» **DIRECTIONS**:
Pick up the passage on transgender athletes and sports eligibility rules where it stops, and carry it forward from its last sentence; the items that follow it are not part of this.

» **READING PASSAGE**:
Transgender youth are more likely to be homeless and live in poverty. They are more likely to experience violence, bullying, rejection, depression, and suicidal ideation. In Texas, Thomas’s home state, the governor recently instructed licensed professionals who work with children to report parents of transgender children to state authorities, who would investigate gender-affirming care such as hormone-replacement therapy as child abuse. Sports are known to build self-esteem and leadership skills, and can be especially important for trans kids, the very people who are, in many places, being deprived of these opportunities. Some people worry that restrictions put in place by the I.O.C. and the N.C.A.A. will trickle down. “The Olympics, the élite levels, are making these rules, and clubs and P.E. football and sports like that are starting to follow suit,” Bernie Compton, a doctoral candidate in leadership studies and director of soccer operations at Bowling Green State University, who works as a research assistant for Athlete Ally, told me. “At youth levels, sport is about finding yourself, and enjoyment, and building healthy lifestyles and habits. By denying trans kids that opportunity, especially because they’re in a vulnerable state when they come out, they’re trying to erase trans kids from existence.”

There are élite organizations that are working in a concerted way to be inclusive—even, potentially, at the cost of competitive fairness. Last September, the National Women’s Hockey League dropped the word “women’s” from its name and rebranded as the Premier Hockey Federation. Trans women are allowed to participate without any hormone therapy, as long as they have lived in that gender identity for two years, and trans men are allowed to participate, even after taking testosterone, provided they apply for and receive a therapeutic use exemption. Élite athletes have signed amicus briefings opposing restrictions on transgender youth and sports, and made public stands in support of trans kids. The W.N.B.A. includes least one nonbinary and trans player, Layshia Clarendon, who, a year ago, underwent top surgery, and received broad support from inside the league. On the other hand, World Rugby last year formulated a policy explicitly barring trans women from its global competitions, on the grounds that, because trans women are, on average, larger than cisgender women, it would be dangerous for them to participate. Joanna Harper was at the meeting when it happened; she disagreed with the decision, and found the process dispiriting. “Frankly, I think they had their minds made up, before they called the meeting,” she told Out magazine. “It would have been nice to have seen a trans woman rugby player there, but I doubt it would have made any difference.”

» **DATASET ENTRIES**:
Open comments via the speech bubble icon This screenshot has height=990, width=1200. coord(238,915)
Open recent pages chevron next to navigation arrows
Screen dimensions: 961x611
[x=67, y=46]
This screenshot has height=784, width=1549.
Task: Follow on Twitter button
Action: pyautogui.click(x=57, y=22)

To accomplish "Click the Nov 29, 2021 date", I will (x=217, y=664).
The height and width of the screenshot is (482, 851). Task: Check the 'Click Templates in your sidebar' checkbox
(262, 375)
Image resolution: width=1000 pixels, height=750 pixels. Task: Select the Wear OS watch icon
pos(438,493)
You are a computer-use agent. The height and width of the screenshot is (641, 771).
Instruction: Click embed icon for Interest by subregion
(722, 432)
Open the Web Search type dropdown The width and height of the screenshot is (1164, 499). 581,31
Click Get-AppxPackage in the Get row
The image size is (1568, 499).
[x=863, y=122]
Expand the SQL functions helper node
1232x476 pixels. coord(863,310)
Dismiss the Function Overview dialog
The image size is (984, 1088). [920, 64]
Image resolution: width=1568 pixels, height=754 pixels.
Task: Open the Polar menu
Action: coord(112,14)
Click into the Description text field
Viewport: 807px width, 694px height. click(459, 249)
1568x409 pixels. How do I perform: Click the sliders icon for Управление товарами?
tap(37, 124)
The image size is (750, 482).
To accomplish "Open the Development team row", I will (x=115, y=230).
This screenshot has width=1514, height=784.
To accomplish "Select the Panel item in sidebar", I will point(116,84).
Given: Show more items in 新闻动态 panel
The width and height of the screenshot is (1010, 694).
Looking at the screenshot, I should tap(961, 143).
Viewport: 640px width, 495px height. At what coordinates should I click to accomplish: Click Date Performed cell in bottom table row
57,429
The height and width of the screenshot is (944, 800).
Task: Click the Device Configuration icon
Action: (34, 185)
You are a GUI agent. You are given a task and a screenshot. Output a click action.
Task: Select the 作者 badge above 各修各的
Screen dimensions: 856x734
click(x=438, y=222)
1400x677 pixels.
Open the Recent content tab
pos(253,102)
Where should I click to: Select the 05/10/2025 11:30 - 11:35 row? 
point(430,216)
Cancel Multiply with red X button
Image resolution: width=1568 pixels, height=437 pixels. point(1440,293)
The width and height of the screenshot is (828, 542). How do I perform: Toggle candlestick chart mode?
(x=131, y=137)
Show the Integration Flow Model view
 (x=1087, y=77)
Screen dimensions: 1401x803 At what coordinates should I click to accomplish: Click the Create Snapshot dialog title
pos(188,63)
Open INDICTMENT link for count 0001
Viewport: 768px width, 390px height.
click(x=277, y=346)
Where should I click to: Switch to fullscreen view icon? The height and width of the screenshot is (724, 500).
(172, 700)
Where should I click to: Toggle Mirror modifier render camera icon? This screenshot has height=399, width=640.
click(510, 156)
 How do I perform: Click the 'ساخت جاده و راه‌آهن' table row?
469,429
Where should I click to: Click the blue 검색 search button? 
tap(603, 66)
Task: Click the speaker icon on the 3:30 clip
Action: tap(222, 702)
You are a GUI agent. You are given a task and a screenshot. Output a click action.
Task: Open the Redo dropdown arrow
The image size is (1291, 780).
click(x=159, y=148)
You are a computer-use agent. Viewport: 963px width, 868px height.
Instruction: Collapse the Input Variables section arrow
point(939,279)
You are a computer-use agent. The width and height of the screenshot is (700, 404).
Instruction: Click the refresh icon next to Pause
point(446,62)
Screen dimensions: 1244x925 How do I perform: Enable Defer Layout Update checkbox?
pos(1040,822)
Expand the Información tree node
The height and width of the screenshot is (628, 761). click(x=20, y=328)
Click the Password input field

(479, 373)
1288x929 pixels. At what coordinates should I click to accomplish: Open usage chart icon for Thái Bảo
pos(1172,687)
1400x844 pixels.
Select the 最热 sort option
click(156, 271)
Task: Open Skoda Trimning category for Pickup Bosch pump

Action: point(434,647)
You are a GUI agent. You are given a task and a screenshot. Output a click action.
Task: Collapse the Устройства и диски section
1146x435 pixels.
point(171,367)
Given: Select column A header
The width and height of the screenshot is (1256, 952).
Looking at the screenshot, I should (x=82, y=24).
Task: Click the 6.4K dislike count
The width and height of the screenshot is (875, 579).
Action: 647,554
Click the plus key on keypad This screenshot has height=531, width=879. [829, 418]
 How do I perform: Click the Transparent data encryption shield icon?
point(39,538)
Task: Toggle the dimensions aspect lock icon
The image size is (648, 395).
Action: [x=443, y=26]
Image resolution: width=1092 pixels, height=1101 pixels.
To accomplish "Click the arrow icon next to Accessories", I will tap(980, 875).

» **RESPONSE BELOW**:
Both Penn and the Ivy League signalled their support of Thomas. The Penn athletic department sent reporters a statement from other members of the swim team, which seemed to imply that only a small minority of her teammates opposed her participation. Hogshead-Makar then released a letter on behalf of sixteen of Thomas’s teammates—almost half the team—who urged Penn, anonymously, not to fight for Thomas’s ability to participate if the U.S.A. Swimming rules were adopted. “It’s disgusting and it’s cruel what’s being done to Lia,” a teammate of Thomas’s, Hadley DeBruyn, told Sports Illustrated, adding, “Sometimes, this doesn’t even feel like a team.”